New York plans to close key streets for Trump's arraignment
Published in Political News
NEW YORK — New York City officials plan to close key streets in lower Manhattan as a security measure when former President Donald Trump appears in court on Tuesday to be arraigned, said a person familiar with the situation.
Several streets surrounding the Manhattan courthouse, including Centre Street and Baxter Street, are expected to be closed to traffic, while other adjacent streets such as Worth Street and Canal Street, may also experience intermittent closures, the person said. Vehicles could also be prohibited from parking in the immediate area, according to the person who spoke on condition of anonymity because the matter isn’t public.
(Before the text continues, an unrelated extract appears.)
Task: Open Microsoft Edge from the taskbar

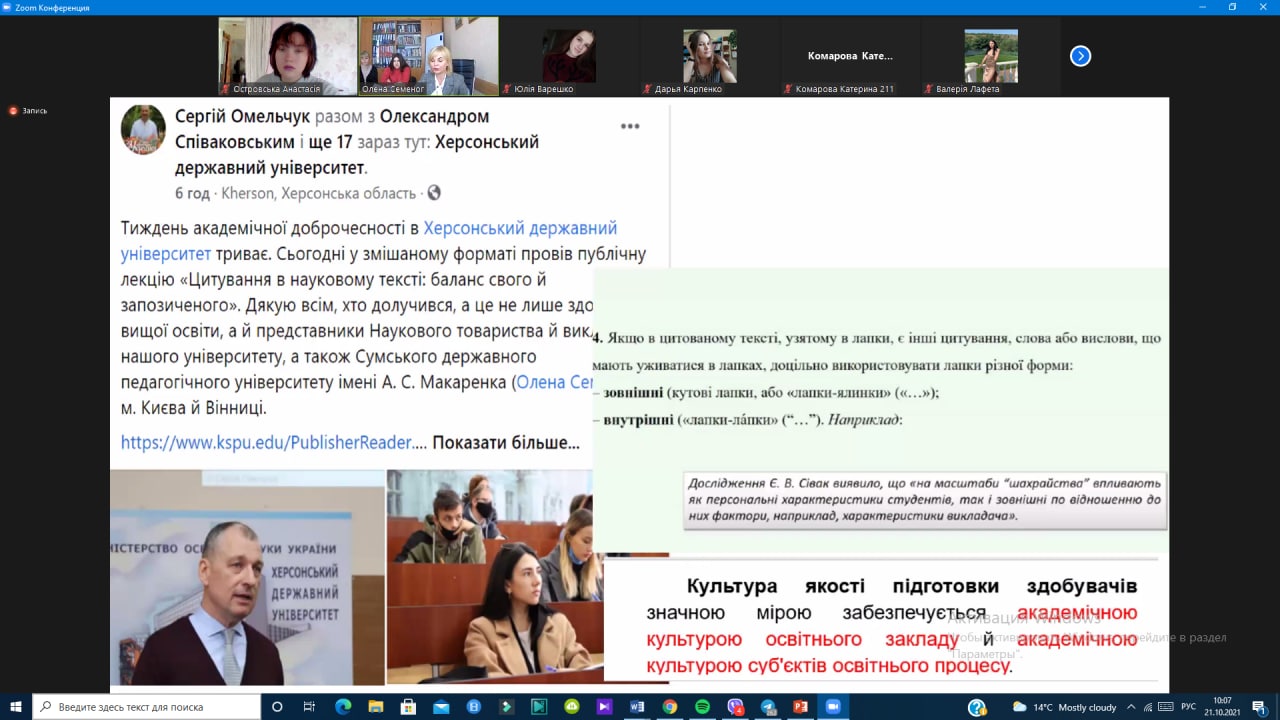Action: click(342, 707)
Trump is expected to appear in court on Tuesday afternoon, the first former U.S. president to be indicted. A grand jury convened by Manhattan District Attorney Alvin Bragg, who had been investigating Trump’s role in hush money payments made to porn star Stormy Daniels during the 2016 presidential campaign, determined on Thursday that there was enough evidence to bring criminal charges against him.
Trump, who is running for the Republican nomination for next year’s presidential race, has denied any wrongdoing and called the probe and the indictment a partisan attack. Bragg is a Democrat.
Preparations were already visible on Friday afternoon as court officials in the lower Manhattan courthouse readied for Trump’s arraignment.
A team of Secret Service agents accompanied by New York Police Department officials toured the courthouse and its entrances Friday, apparently mapping the former president’s transit through the building. The public was later barred from entering the floor where New York Supreme Court Justice Juan Merchan, the judge who will preside over Trump’s case, has his courtroom.
Just before sunset Friday, at the city park located across the street from the courthouse, a parks department employee shooed out visitors and locked the gates, announcing the venue was now closed. It typically closes at 10 p.m.
Trump already warned there could be violence if he was indicted, saying on his Truth Social platform on March 24 that if he was charged there could be “potential death and destruction.” Ahead of the indictment, he also called for protesters to “take our nation back,” echoing his rhetoric before the Jan. 6, 2021, Capitol riot.
The NYPD issued a statement Saturday saying there are “no credible threats to New York” and that the department remains “ready to respond as needed.”
Manhattan Borough President Mark Levine said on Twitter Thursday that “NYPD and other law enforcement agencies have been planning and coordinating intensively for this moment. New York City is ready. If there is a Trump mob, they have lost the element of surprise.”
After Trump predicted he’d be indicted March 21, the New York Police Department deployed additional officers on foot and in police cars to monitor the immediate area around the courthouse. The NYPD installed temporary flood lights around the building, which also includes the offices of Bragg.
As soon as word of Trump’s indictment began to filter out, additional metal barricades were placed around the building and teams of officers were posted at each corner and across the street where the Manhattan grand jury worked.